- Church: Church of England

Orders
- Ordination: 1958 (deacon) by Robert Mortimer

Personal details
- Born: David Raymond Jones 18 March 1934 (age 92) Carmarthenshire, Wales
- Denomination: Anglicanism
- Education: St Michael's School, Llanelli; Truro School;
- Alma mater: University of Wales Trinity Saint David; St. Catherine's College, Oxford; Wycliffe Hall, Oxford;

= Ray Jones (chaplain) =

British priest

David Raymond Jones (born 18 March 1934) is an Anglican priest and former Royal Navy chaplain. Jones was Director of Ordinands for the Royal Navy from 1977 to 1980 and an Honorary Chaplain to The Queen from 1984 to 1989. He was Warden and Director of the Divine Healing Mission from 1989 to 1997.

==Early life and education==
Jones was born in Carmarthenshire, Wales, on 18 March 1934. He attended two independent boarding schools: St Michael's School in Carmarthenshire and Truro School in Cornwall. In 1951, he proceeded to the University of Wales, Lampeter, graduating with a B.A. in 1954. From 1954 to 1957, he trained for ordination at St. Catherine's College, Oxford and Wycliffe Hall, Oxford. He received his B.A. (Hons) in 1957 and his M.A. in 1961.

==Ordained ministry==
Jones was ordained as a deacon in 1958 and as a priest in 1959, at Exeter Cathedral by Robert Mortimer, Bishop of Exeter. He began his career as a curate at St David's Church, Exeter from September 1958 to July 1960. He was then curate at Tamerton Foliot from July 1960 to January 1961, and at the Church of St Mary, Bideford from January 1961 to September 1963. Following this, he was the school chaplain of Grenville College until July 1966.

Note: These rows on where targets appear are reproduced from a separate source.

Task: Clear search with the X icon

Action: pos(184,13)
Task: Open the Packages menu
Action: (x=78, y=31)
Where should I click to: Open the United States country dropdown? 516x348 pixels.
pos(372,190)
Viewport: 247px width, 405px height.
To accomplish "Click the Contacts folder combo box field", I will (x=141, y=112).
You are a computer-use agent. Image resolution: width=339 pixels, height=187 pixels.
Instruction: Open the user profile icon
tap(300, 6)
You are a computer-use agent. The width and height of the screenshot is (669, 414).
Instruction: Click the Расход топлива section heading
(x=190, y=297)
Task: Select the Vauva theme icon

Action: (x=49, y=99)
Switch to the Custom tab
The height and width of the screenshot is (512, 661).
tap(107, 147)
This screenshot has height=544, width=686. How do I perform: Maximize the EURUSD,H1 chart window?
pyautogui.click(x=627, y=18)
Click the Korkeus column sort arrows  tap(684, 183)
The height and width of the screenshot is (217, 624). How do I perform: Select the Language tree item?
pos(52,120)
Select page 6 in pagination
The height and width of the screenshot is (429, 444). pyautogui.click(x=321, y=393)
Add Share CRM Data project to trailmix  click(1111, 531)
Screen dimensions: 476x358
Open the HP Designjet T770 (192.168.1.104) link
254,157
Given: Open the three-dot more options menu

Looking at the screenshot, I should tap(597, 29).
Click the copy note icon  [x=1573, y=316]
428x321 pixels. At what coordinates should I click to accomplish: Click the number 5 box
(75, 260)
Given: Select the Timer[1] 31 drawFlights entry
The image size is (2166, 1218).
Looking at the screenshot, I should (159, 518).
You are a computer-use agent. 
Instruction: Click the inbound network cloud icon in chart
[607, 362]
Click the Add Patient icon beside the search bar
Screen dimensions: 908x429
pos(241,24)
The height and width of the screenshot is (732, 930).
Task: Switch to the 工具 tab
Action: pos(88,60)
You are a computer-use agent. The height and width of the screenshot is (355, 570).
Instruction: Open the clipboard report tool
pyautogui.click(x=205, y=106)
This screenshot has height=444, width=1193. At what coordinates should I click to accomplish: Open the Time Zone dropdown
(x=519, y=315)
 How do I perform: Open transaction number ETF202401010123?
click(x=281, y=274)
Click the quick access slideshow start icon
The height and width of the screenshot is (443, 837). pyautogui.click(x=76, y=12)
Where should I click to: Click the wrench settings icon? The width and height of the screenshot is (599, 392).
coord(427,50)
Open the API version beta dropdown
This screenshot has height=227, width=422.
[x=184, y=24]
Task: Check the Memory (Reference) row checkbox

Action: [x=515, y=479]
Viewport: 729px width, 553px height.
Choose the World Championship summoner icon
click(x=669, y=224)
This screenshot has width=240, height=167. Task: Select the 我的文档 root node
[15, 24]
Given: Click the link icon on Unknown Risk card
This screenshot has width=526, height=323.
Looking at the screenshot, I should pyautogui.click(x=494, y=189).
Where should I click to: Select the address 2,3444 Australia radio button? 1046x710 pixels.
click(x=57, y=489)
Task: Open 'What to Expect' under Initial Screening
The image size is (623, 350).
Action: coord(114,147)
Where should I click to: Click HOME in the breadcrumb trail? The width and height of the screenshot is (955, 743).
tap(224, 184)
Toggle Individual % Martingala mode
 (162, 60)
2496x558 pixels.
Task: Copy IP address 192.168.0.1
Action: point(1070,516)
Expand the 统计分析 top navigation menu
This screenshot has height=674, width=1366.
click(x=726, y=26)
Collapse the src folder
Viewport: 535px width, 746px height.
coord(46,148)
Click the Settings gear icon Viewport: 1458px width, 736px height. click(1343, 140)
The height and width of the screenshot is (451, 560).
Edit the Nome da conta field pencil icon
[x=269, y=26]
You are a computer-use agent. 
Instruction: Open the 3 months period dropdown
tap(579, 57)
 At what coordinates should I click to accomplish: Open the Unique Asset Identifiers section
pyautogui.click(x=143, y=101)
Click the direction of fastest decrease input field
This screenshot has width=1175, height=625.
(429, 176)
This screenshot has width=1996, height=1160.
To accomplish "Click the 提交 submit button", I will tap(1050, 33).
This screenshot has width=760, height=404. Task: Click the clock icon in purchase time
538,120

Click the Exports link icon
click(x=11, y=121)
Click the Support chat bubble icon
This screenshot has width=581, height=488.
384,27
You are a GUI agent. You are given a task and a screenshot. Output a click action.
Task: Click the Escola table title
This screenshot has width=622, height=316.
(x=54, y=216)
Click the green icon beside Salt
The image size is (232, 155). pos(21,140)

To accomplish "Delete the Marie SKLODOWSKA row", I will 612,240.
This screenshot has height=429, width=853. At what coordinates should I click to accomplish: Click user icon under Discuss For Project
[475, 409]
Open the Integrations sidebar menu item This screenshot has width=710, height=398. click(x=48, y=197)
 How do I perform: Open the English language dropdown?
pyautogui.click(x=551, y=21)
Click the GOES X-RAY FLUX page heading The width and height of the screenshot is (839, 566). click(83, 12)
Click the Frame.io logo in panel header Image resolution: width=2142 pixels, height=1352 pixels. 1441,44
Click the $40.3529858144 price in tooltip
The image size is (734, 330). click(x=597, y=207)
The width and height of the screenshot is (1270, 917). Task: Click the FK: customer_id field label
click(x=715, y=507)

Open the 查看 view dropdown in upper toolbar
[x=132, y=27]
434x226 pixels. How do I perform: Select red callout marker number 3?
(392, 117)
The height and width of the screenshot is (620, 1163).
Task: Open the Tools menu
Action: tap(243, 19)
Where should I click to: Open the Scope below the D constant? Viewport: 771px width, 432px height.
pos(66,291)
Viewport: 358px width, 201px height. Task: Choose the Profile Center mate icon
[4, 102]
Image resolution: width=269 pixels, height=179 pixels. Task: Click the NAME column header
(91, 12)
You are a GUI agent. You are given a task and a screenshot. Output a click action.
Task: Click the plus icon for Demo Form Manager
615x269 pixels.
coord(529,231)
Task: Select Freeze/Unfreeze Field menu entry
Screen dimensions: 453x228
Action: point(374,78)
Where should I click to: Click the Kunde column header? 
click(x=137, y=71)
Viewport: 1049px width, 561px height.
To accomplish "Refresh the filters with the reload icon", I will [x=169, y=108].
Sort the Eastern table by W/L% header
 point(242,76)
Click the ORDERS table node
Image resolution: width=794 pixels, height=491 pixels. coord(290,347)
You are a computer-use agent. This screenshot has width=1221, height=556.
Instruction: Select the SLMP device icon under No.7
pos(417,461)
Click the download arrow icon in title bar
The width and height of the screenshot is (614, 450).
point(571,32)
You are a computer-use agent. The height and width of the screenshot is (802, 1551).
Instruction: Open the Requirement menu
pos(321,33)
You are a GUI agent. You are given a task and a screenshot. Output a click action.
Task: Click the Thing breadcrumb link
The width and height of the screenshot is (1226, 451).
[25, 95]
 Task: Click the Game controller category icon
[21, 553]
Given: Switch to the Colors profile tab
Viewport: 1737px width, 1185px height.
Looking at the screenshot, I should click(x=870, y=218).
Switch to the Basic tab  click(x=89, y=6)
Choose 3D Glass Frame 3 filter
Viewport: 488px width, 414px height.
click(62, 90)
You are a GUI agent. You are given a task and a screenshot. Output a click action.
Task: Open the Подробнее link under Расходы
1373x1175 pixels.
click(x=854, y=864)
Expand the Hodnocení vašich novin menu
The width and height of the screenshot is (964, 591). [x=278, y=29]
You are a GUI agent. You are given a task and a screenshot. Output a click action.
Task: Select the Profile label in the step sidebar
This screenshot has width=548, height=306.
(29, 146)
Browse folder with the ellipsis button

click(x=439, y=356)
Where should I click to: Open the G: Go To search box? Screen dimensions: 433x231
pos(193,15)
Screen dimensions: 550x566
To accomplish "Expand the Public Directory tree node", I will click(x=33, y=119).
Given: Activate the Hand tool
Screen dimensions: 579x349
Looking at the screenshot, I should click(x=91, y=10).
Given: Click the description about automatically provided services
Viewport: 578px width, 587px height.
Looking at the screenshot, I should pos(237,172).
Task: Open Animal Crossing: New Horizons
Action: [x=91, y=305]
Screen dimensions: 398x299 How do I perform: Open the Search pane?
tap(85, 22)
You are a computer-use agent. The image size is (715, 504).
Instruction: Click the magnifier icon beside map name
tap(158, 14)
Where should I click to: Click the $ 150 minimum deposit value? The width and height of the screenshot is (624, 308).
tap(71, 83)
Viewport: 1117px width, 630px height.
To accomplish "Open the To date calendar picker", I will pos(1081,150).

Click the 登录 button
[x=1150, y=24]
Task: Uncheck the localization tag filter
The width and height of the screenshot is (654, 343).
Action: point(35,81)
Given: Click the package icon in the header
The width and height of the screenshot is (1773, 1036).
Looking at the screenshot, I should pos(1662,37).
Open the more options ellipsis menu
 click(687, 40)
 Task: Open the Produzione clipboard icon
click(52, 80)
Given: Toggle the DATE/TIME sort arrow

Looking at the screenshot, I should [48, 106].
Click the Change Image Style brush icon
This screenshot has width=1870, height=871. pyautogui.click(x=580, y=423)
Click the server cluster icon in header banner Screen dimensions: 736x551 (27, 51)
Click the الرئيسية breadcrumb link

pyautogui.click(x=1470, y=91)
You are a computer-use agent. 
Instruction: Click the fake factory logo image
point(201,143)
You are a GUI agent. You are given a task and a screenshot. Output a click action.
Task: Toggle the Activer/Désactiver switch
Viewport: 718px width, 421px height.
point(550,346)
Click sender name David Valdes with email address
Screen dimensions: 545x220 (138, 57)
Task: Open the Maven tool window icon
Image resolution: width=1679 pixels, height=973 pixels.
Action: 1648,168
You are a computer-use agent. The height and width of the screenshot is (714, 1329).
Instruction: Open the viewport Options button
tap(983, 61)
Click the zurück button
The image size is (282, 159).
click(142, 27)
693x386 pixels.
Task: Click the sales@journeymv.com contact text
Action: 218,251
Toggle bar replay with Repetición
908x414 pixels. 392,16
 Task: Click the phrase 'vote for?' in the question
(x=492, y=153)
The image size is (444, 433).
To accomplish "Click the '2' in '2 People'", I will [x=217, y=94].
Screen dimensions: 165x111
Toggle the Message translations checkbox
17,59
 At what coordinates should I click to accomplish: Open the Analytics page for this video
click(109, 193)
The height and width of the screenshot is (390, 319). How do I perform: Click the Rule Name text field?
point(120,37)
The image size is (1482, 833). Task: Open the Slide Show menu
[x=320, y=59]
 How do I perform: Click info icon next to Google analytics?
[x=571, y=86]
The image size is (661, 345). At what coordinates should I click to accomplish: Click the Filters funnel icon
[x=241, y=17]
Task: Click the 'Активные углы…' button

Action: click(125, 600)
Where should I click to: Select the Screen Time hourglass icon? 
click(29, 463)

Jones joined the Royal Navy in September 1966. He was chaplain to several of Her Majesty's Ships, including HMS Drake, HMS Illustrious, HMS Invincible, HMS Mercury, HMS Osprey, and HMS Triumph, and served in the Falklands War. He also served as chaplain to RNH Mtarfa, the Royal Navy's main hospital in Malta, and to its senior base there. From 1977 to 1980, he was Director of Ordinands for the Royal Navy. In 1978, he returned to England to take up the post of Naval Director of the Royal Army Chaplains' Department, located in Amport House. On 11 June 1984, he was appointed an Honorary Chaplain to The Queen (QHC), succeeding bishop Noël Jones. During this time, he completed a preaching tour of Australia, New Zealand and Canada.

In 1989, Jones left the Navy and was given the post of Warden and Director of the Divine Healing Mission. He has been semi-retired since 1997, when he left the Divine Healing Mission. Since 2009, he has resided in Steyning, West Sussex, where he is an honorary chaplain at St Andrew and St Cuthman's Church.